Court orders Brendan Dassey to stay in prison while appeal is considered
CHICAGO – Brendan Dassey will remain in prison, a federal court ruled Wednesday, June 28th.
In a one-sentence order, the tribunal denied Dassey’s request to be released from prison while the state appeals a decision overturning Dassey’s conviction for the 2005 murder of Teresa Halbach.
The order simply reads “It is ordered that the motion to lift the stay is denied.”
The state says it will appeal the latest ruling to the full Chicago-based court of appeals within two weeks.
The state of Wisconsin asked the full Seventh Circuit of Appeals to keep Dassey in prison while it appeals a ruling overturning his conviction.
Last week, federal judges in Chicago ruled 2-1 to uphold the decision vacating his conviction. After that, Dassey’s attorneys asked for his release pending any state appeal.
In the motion filed Monday afternoon, June 26th, the Wisconsin Attorney General’s Office argued Dassey should stay incarcerated.
“This Court should deny the motion to lift the stay. If, however, this Court chooses to dissolve the stay, the State respectfully requests that any such order not take effect until the en banc court has the full opportunity to rule on a motion by the State to reinstate the stay pending resolution of this appeal,” the state wrote.
The state disagrees with Dassey’s attorneys argument that circumstances have substantially changed.
“Indeed, the only changed circumstance that Dassey can point to is the Merits Panel’s decision itself. But, of course, that sharply divided decision does not “resol[ve] this appeal,” Dkt. 22:2, as the State still has the right to petition for en banc review, and if it cannot obtain relief en banc, to seek Supreme Court review. The State intends to begin this process promptly, and will petition for en banc review within the 14-day window provided by this Court’s rules. Respect for the en banc (and possible Supreme Court) process, the Motions Panel’s well-considered stay decision, the powerful dissenting opinion from the Merits Panel’s holding, and the conclusion by a Wisconsin jury that Dassey committed heinous crimes all strongly militate against lifting the stay,” the state wrote.
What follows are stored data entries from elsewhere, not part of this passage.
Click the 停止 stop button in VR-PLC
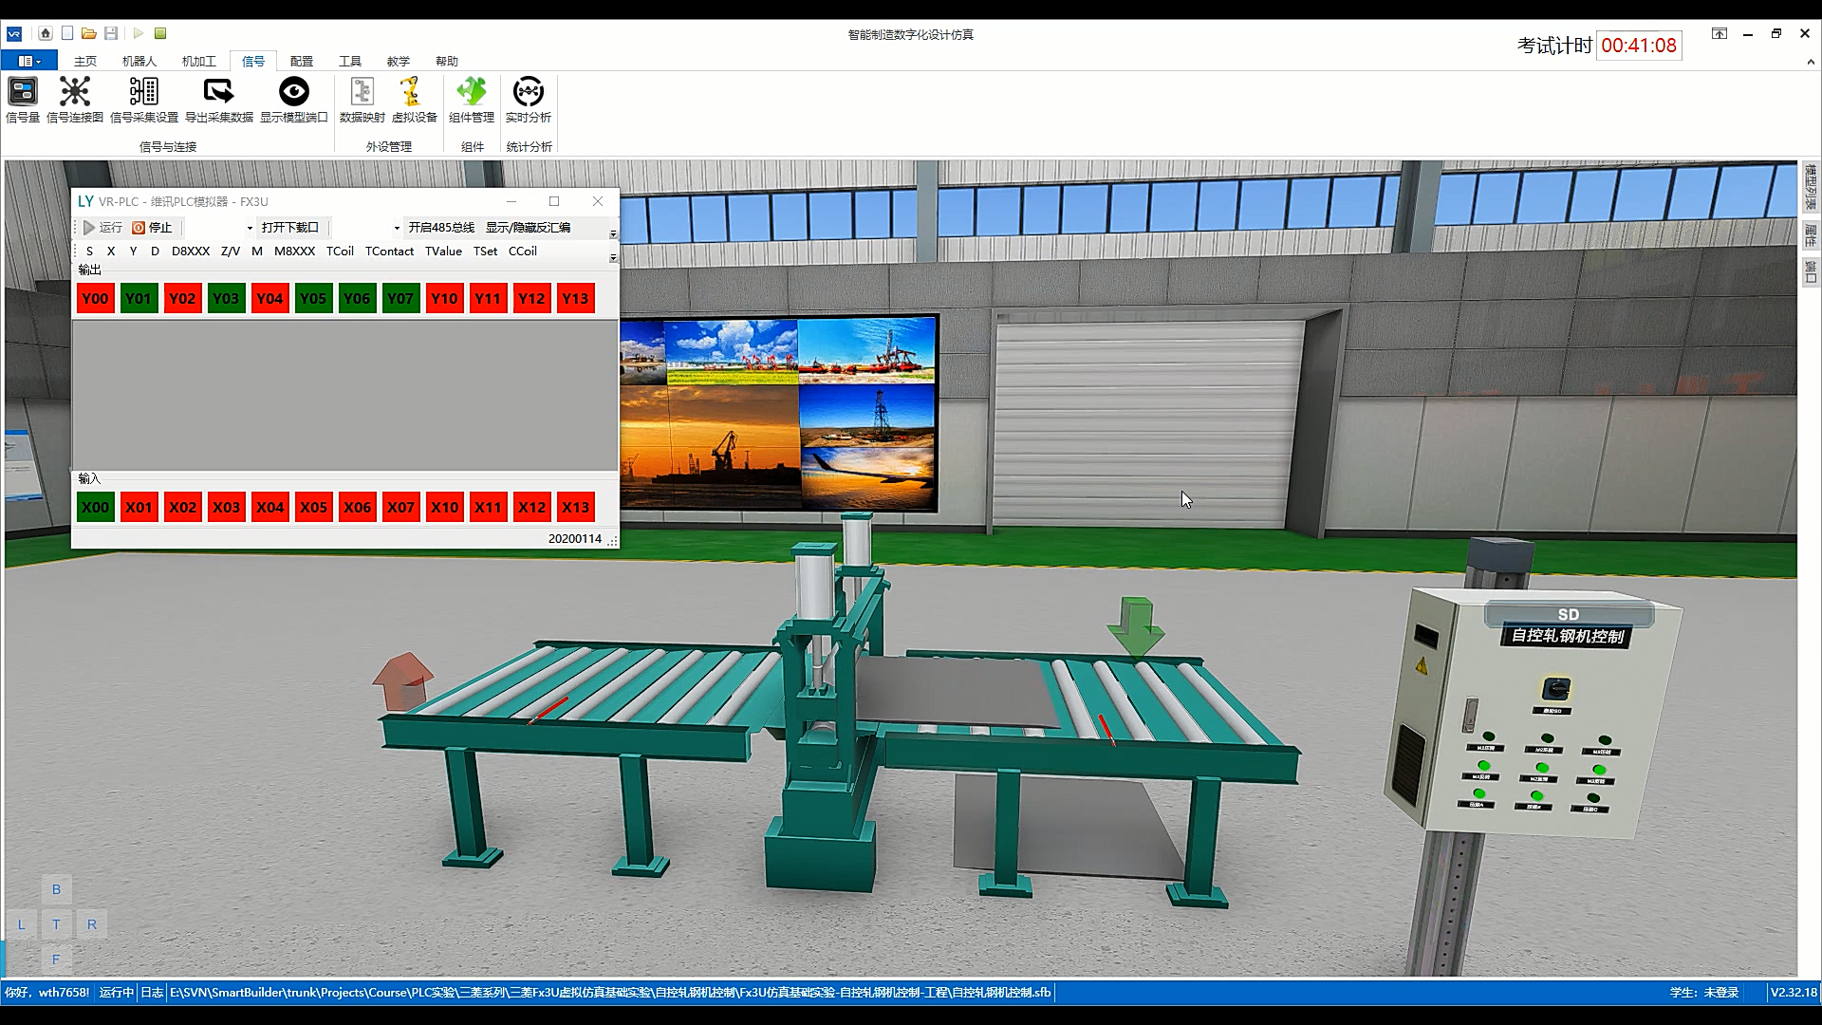This screenshot has height=1025, width=1822. pos(153,228)
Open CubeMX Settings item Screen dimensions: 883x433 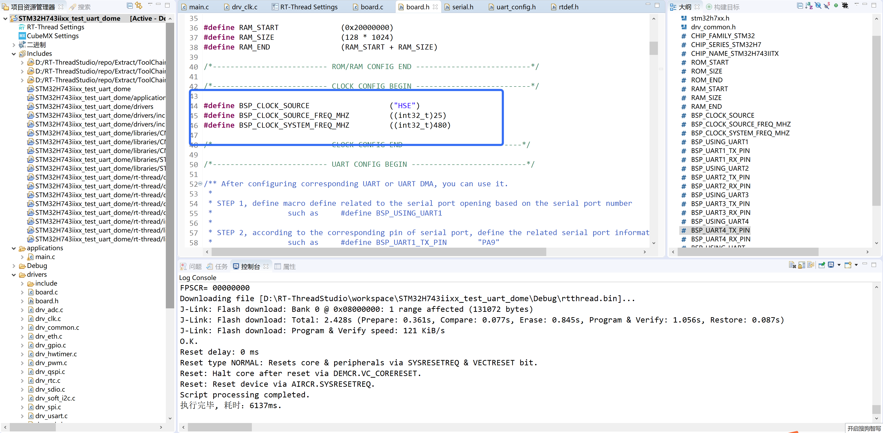coord(52,36)
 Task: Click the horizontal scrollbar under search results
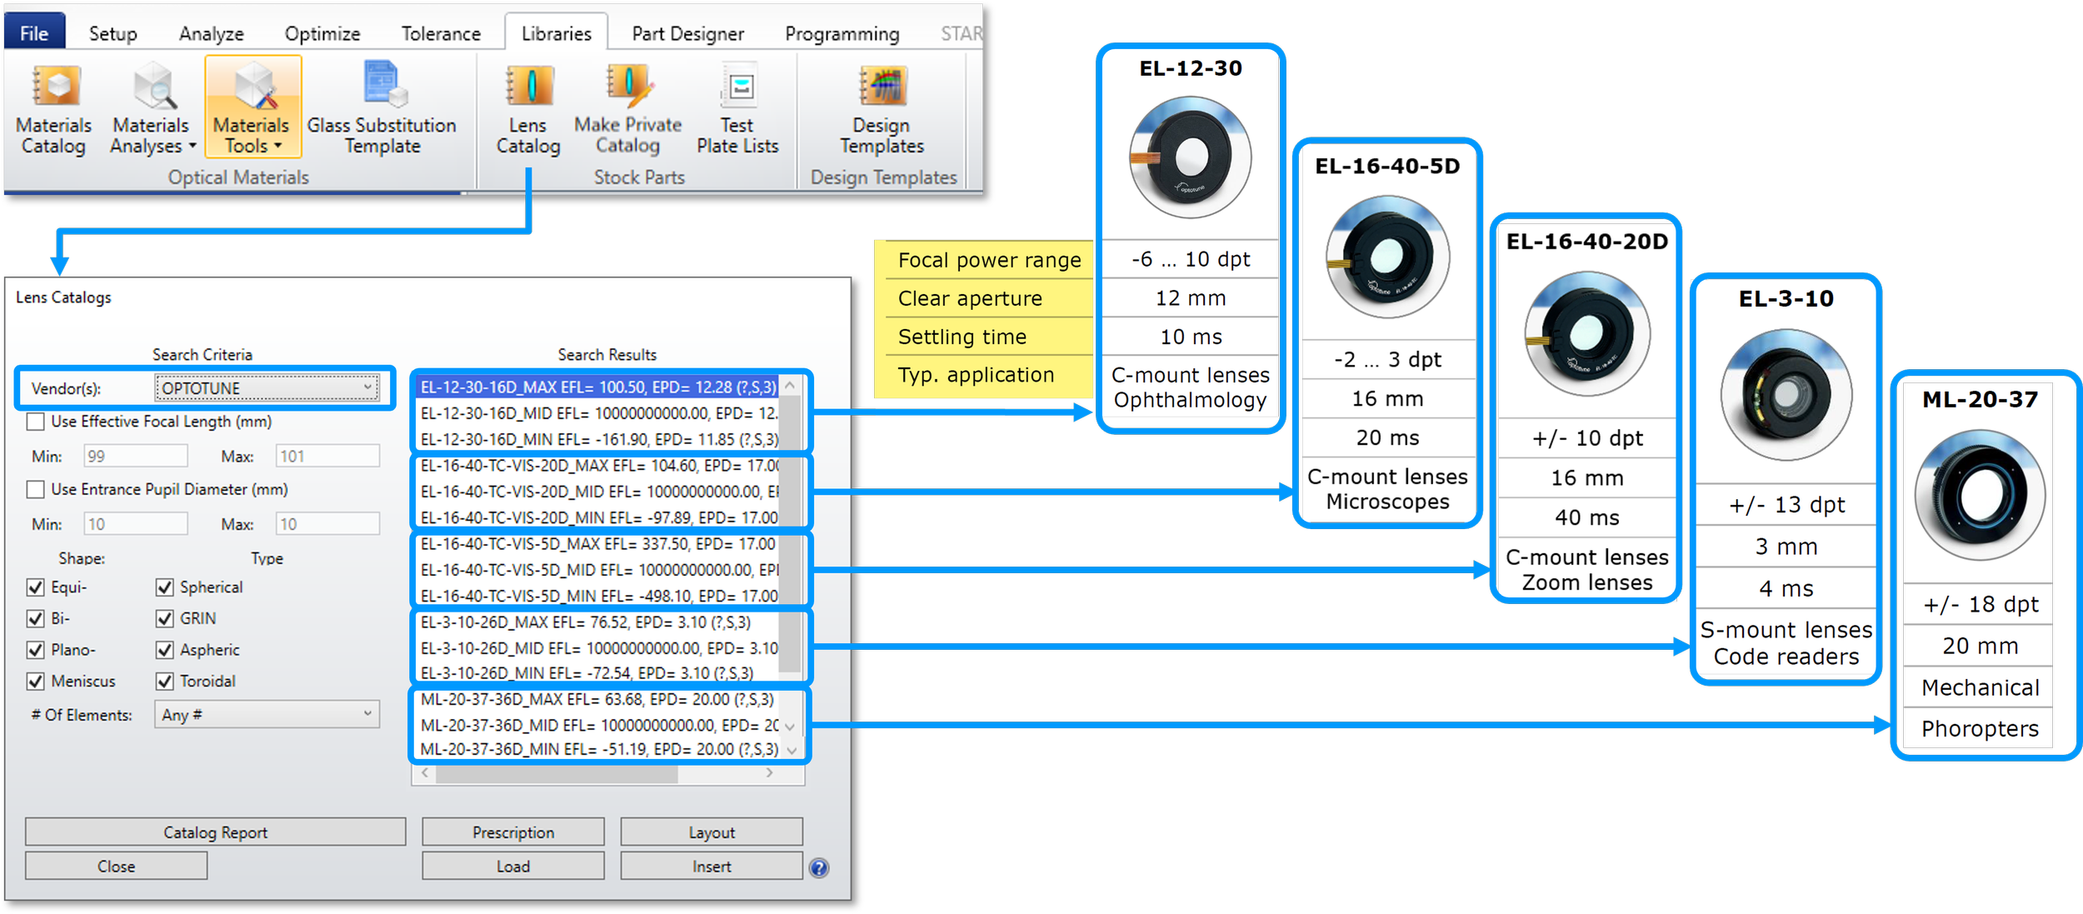point(557,773)
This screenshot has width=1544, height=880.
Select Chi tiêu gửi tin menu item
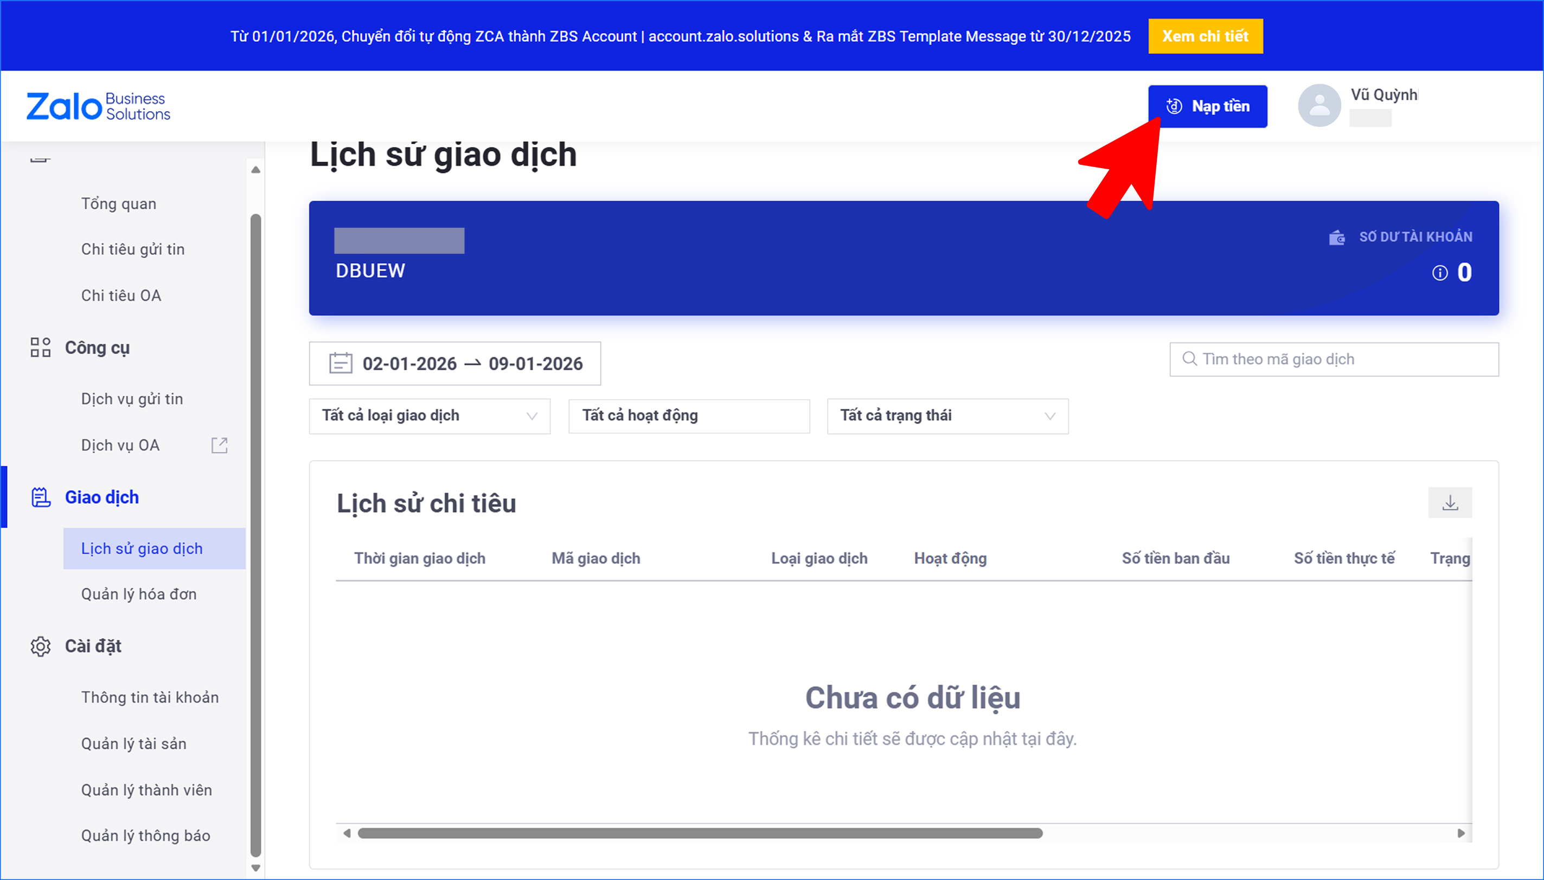[133, 250]
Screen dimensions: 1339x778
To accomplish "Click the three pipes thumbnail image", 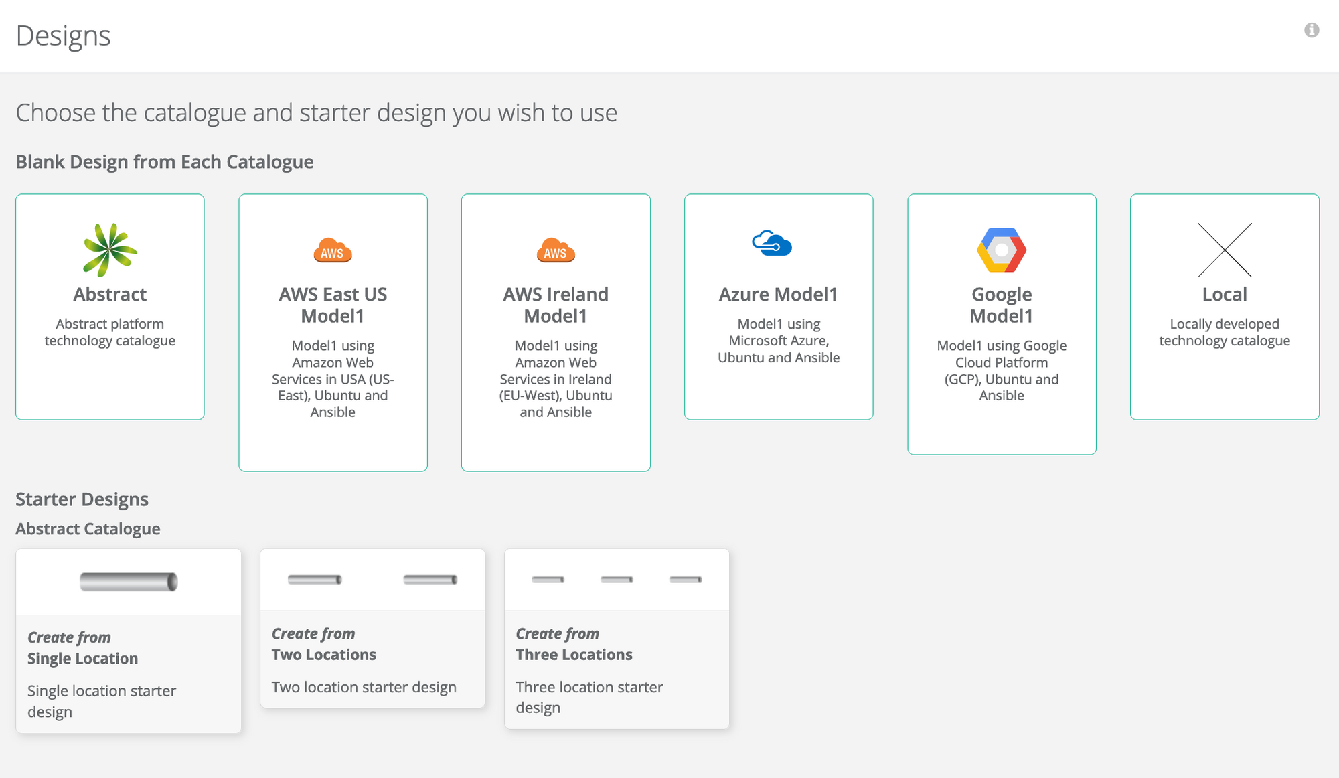I will point(617,580).
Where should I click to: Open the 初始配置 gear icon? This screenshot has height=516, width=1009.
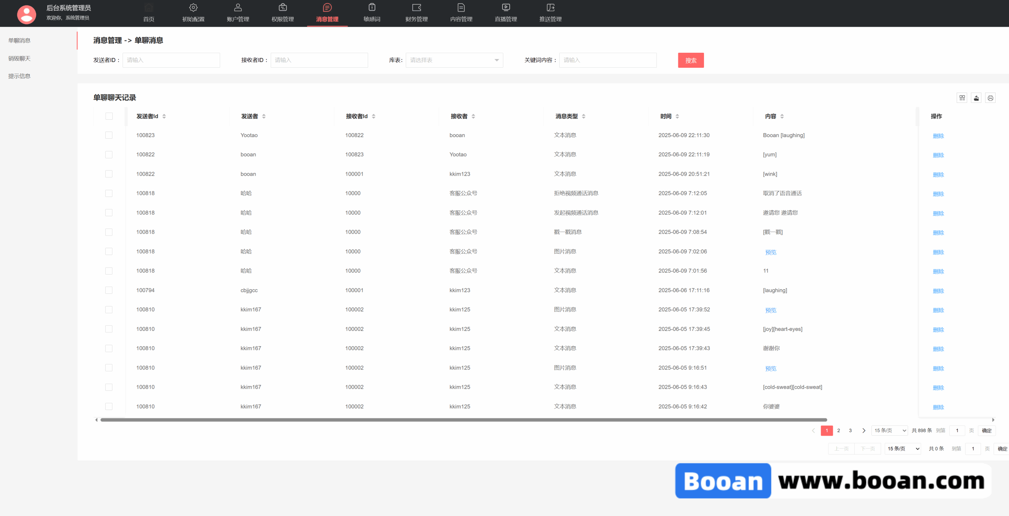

Dassey’s attorneys announced Friday, June 23rd they filed a motion that Dassey be released immediately. The state had until 5:00 p.m. Monday to reply.
On Thursday, June 22nd the 7th Circuit Court of Appeals affirmed a decision by a judge to overturn Dassey’s conviction. The three-judge panel said Dassey was coerced into confessing and should be released from prison.
Dassey’s attorney, Steven Drizin, posted to Twitter Thursday indicating the 7th Circuit Court of Appeals affirmed a decision by Judge Duffin — 2-1.
Drizin said “This round goes to Brendan Dassey 2-1,” with Judge Hamilton dissenting.
The final judgement issued by the 7th Circuit Court of Appeals says:
“The decision of the district court is affirmed, with costs, in all respects. The writ of habeas corpus is granted unless the State of Wisconsin elects to retry Dassey within 90 days of issuance of this court’s final mandate, or the Supreme Court’s final mandate. The above is in accordance with the decision of this court entered on this date.”
A spokesman for the Wisconsin Department of Justice issued this statement after the 7th Circuit’s ruling:
“We are evaluating the 2-1 decision from the court. We anticipate seeking review by the entire 7th Circuit or the United States Supreme Court and hope that the erroneous decision will be reversed. We continue to send our condolences to the Halbach family as they have to suffer through another attempt by Mr. Dassey to re-litigate his guilty verdict and sentence.”
Duffin on November 14th ordered the release of Dassey, ruling he be freed under the supervision of the US Probation Office after overturning his confession in August — saying investigators coerced Dassey, who was 16 at the time, and suffered from cognitive problems, into confessing.
The state appealed that ruling.
Dassey and his uncle, Steven Avery are each serving life sentences for the murder of Teresa Halbach in 2005. The case gained international attention after the release of “Making a Murderer” on Netflix.